Post-Sentence Detention Incompatible with Prohibition against Arbitrary Detention

Tillman v Australia, UN Doc CCPR/C/98/D/1635/2007 (12 April 2010)

Fardon v Australia, UN Doc CCPR/C/98/D/1629/2007 (12 April 2010)

The UN Human Rights Committee has held that the post-sentence detention of two men convicted of sexual offences, Kenneth Tillman in New South Wales and Robert Fardon in Queensland, was incompatible with the prohibition against arbitrary detention under art 9(1) of the International Covenant on Civil and Political Rights.

The Committee also opined, without deciding the matter, that the post-sentence detention of Tillman and Fardon may contravene the prohibition against double punishment under art 14(7) and against retroactive punishment under art 15(1).

Facts

Tillman

Kenneth Tillman was convicted of a number of serious sexual offences on 6 March 1998.  He was sentenced to ten years’ imprisonment.  One week prior to his release in April 2007, the Attorney-General of NSW filed an application under the Crimes (Serious Sex Offenders) Act 2006 (NSW) requesting that Tillman be detained for a further five years.  The Supreme Court of NSW granted an interim order in April 2007 and then, on 18 June 2007, a further order that Tillman be detained in prison for a further year.

Fardon

On 30 June 1989, Robert Fardon was sentenced to 14 years’ imprisonment for a number of serious sexual offences.  His sentence expired on 30 June 2003.

On 6 June 2003, the Dangerous Prisoners (Sexual Offenders) Act 2003 (Qld) came into force and, on 17 June 2003, the Attorney-General of Queensland filed an application under that Act seeking that Fardon be detained indefinitely.  Pursuant to a series of decisions by the Supreme Court of Queensland, Fardon was subject to a continuing detention order until 4 December 2006, after which he was released and made subject to a conditional supervision order.

Both Tillman and Fardon complained that their post-sentence detention was incompatible with:

  • the prohibition against double punishment under art 14(7) of the ICCPR; and
  • the prohibition against arbitrary detention under art 9(1) of the ICCPR.

Decision

Summary

In both cases, the Committee held that the facts disclosed a violation of art 9(1), in light of which they did not consider it necessary to consider the complaints separately under art 14(7).

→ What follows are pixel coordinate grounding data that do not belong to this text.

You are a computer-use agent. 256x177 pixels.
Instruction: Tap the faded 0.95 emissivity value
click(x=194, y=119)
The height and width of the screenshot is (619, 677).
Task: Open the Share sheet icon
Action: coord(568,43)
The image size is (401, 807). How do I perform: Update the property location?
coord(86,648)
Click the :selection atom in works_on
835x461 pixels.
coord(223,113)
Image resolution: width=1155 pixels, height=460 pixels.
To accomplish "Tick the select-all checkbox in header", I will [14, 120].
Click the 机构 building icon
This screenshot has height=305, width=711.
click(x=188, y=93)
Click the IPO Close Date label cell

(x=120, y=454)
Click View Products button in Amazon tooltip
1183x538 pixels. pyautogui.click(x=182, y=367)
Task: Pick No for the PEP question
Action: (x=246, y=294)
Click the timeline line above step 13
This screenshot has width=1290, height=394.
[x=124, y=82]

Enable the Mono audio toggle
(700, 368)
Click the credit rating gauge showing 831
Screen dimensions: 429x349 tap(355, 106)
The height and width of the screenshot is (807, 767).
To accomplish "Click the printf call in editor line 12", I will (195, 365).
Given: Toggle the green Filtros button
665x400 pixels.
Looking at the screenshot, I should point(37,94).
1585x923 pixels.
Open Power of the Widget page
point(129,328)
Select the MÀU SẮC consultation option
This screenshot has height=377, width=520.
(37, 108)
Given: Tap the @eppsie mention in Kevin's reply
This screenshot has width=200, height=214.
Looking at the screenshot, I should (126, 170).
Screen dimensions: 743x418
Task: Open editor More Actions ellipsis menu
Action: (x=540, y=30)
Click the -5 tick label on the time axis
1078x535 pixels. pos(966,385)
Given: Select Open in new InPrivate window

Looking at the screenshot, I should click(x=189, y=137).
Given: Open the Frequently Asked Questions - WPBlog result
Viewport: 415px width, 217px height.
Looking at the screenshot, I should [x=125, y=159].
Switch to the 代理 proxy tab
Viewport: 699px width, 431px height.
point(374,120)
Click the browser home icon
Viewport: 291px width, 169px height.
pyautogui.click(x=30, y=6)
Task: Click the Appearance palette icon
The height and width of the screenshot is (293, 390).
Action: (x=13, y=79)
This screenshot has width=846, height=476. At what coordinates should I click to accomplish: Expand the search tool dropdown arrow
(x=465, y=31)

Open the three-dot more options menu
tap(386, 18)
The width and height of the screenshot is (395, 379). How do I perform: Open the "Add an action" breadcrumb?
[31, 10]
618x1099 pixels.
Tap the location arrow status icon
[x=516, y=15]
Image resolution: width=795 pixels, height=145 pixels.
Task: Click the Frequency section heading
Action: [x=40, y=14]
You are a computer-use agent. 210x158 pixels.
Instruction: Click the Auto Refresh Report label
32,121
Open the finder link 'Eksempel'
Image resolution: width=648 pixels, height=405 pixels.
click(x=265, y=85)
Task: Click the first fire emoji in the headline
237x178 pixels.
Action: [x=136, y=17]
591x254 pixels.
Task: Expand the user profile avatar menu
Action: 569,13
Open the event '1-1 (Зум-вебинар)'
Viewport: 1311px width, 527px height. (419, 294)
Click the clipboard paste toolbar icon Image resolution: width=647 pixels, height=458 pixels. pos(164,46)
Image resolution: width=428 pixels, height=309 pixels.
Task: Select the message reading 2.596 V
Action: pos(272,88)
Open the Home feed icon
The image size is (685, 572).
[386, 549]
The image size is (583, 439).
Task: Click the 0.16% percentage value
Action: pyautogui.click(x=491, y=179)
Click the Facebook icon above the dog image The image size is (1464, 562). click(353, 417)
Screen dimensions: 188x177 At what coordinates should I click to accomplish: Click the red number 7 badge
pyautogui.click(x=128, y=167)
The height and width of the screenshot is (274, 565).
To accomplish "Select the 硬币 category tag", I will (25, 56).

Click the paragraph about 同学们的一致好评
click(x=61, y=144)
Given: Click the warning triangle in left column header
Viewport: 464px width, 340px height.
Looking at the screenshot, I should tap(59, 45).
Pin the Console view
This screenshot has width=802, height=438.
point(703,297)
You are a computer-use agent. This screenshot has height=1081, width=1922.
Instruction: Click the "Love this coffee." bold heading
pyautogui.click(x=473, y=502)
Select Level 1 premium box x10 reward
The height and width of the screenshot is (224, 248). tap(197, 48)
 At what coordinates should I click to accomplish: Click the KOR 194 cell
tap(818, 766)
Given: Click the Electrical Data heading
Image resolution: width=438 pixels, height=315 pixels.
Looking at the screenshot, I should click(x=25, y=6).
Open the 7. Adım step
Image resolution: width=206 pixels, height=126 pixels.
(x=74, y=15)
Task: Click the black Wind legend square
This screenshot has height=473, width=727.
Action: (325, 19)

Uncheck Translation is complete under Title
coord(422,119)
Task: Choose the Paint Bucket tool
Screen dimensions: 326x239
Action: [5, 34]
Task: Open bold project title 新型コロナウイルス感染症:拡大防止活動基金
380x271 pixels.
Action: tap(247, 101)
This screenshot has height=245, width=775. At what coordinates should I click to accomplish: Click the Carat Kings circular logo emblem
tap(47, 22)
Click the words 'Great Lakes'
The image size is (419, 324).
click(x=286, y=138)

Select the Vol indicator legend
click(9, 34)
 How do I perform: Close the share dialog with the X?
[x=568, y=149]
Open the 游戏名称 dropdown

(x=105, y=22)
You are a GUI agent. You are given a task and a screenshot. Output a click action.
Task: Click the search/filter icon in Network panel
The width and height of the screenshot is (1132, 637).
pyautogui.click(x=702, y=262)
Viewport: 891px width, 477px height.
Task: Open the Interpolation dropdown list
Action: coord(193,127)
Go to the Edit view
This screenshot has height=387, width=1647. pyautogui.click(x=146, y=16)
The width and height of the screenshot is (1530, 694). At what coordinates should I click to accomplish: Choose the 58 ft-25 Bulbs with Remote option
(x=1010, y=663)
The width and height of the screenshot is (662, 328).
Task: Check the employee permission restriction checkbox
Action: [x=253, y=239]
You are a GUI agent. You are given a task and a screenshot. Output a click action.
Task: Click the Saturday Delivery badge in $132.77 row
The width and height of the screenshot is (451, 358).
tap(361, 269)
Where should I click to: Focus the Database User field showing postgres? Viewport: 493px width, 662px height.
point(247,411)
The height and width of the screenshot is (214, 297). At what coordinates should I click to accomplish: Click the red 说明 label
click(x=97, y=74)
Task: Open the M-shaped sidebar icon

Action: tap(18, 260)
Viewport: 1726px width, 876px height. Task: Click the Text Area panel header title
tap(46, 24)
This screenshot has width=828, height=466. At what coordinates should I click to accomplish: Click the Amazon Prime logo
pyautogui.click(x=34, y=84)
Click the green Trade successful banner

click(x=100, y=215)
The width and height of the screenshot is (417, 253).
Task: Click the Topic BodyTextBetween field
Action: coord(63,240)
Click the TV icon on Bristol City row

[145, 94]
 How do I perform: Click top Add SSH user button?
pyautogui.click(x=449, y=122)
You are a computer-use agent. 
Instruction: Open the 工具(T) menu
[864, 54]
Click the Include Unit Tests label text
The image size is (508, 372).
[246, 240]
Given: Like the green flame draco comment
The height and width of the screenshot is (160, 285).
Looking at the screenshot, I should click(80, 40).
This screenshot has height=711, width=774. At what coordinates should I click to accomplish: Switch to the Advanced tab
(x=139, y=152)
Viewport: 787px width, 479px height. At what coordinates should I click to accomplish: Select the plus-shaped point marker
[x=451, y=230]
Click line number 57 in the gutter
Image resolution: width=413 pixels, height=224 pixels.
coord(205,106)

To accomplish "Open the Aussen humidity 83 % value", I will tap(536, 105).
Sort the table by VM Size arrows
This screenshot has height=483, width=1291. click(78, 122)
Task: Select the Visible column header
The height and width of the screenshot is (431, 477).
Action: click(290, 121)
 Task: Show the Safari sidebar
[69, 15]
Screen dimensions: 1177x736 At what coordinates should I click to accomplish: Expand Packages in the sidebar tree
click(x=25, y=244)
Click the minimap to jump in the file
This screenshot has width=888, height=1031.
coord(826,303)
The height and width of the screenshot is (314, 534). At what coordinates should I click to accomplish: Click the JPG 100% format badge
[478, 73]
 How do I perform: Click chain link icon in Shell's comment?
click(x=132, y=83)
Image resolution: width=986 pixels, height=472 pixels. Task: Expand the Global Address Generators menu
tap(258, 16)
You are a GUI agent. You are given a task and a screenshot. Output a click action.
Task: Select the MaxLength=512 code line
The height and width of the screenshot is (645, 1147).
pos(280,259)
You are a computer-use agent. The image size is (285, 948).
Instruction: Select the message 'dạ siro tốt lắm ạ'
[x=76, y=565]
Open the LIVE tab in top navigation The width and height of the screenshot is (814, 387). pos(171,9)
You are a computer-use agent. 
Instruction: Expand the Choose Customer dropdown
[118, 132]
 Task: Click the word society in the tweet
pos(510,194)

In accordance with art 2(3) of the ICCPR, the Committee held that Australia is under an obligation to provide Tillman and Fardon with an effective remedy for this breach, including the termination of their detention.

Admissibility: Exhaustion of Domestic Remedies

The Optional Protocol to the ICCPR requires that an author first exhaust domestic remedies in order that a complaint is deemed admissible to the Committee.  Rejecting Australia’s assertion that Tillman had not exhausted domestic remedies because he did not seek a writ of habeas corpus or seek leave to appeal to the High Court (unlike Fardon, who sought and was granted leave but was unsuccessful in the event), the Committee stated:

For the purposes of the Optional Protocol, an author is not required to exhaust domestic remedies if the jurisprudence of the highest domestic tribunal has decided the matter at issue, thereby eliminating any prospect of success of an appeal to the domestic courts.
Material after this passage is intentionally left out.